I have a basic set of data like:
ID Value
A 0.1
B 0.2
C -0.1
D -0.01
E 0.15
If we use data.rank() we get the result:
ID Value
A 3
B 5
C 1
D 2
E 4
But i want to have so that the negative values result in an negative rank instead such as:
ID Value
A 2
B 3
C -2
D -1
E 1
Basically rank give the negative values an negative rank while the postive values get a positive rank but instead of 1 to 5 we get 1 to 3 and -1 to -2. Any help is greatly apreciated.
CodePudding user response:
Rank your positive values and negative values separately and then concat
them:
>>> pd.concat([df[df["Value"].gt(0)].rank(),df[df["Value"].lt(0)].mul(-1).rank().mul(-1)]).sort_index()
ID Value
0 1.0 1.0
1 2.0 3.0
2 -1.5 -2.0
3 -1.5 -1.0
4 3.0 2.0
CodePudding user response:
Another method similar to the concat answer, but not as compact:
import pandas as pd
A = ['A', 'B', 'C', 'D']
B = [-1, 1, 3, -2]
df = pd.DataFrame({'ID': A, 'value': B})
pos = df.where(df['value'] >= 0)['value'].rank()
neg = df.where(df['value'] < 0)['value'].rank()
pos.update(-neg)
df['rank'] = pos
print(df)
CodePudding user response:
Think outside the box & sort your values.
# create your dummy data
data = pd.DataFrame({'ID':list('ABCDE'), 'Value':[0.1,0.2,-0.1,-0.01,0.15]})
# sort the data so that we can use of the cumsum (and vectorize the operation)
data = data.sort_values('Value')
data['RANK'] = (data['Value']>=0).cumsum()
data['RANK'] -= (data['Value']<0)[::-1].cumsum()
# Sort the values back to the original state ...
data.sort_values('ID')
ID Value RANK
0 A 0.10 1
1 B 0.20 3
2 C -0.10 -2
3 D -0.01 -1
4 E 0.15 2

----

[Tasks to complete]
• 1. In the pandas ranking thread, why does the third reply sort the data by value before computing the ranks? Answer in one to three sentences.
• 2. Copy out the part of the pandas ranking thread starting with "pos = df.where(df['value']" and going on through "vectorize the operation)".
The data after this point is separate material, unrelated to the pandas ranking thread.

[Material]

----

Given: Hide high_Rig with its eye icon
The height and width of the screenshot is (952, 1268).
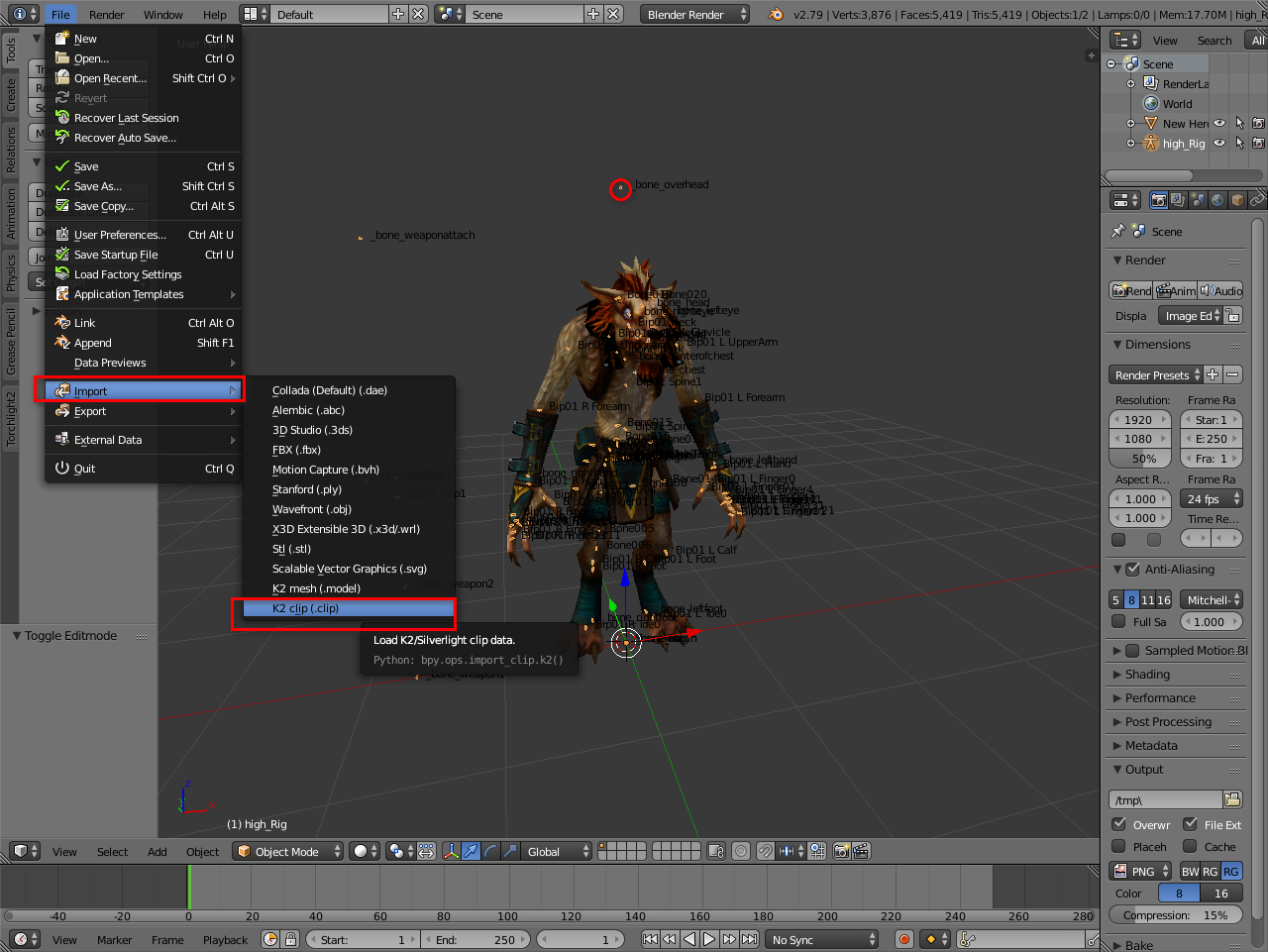Looking at the screenshot, I should click(1219, 144).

----

[Task-by-task results]
• 1. It sorts the data so that cumulative sums (cumsum) can be used to build the ranks, which vectorizes the operation. Afterward it sorts the values back to their original order.

• 2.
pos = df.where(df['value'] >= 0)['value'].rank()
neg = df.where(df['value'] < 0)['value'].rank()
pos.update(-neg)
df['rank'] = pos
print(df)
CodePudding user response:
Think outside the box & sort your values.
# create your dummy data
data = pd.DataFrame({'ID':list('ABCDE'), 'Value':[0.1,0.2,-0.1,-0.01,0.15]})
# sort the data so that we can use of the cumsum (and vectorize the operation)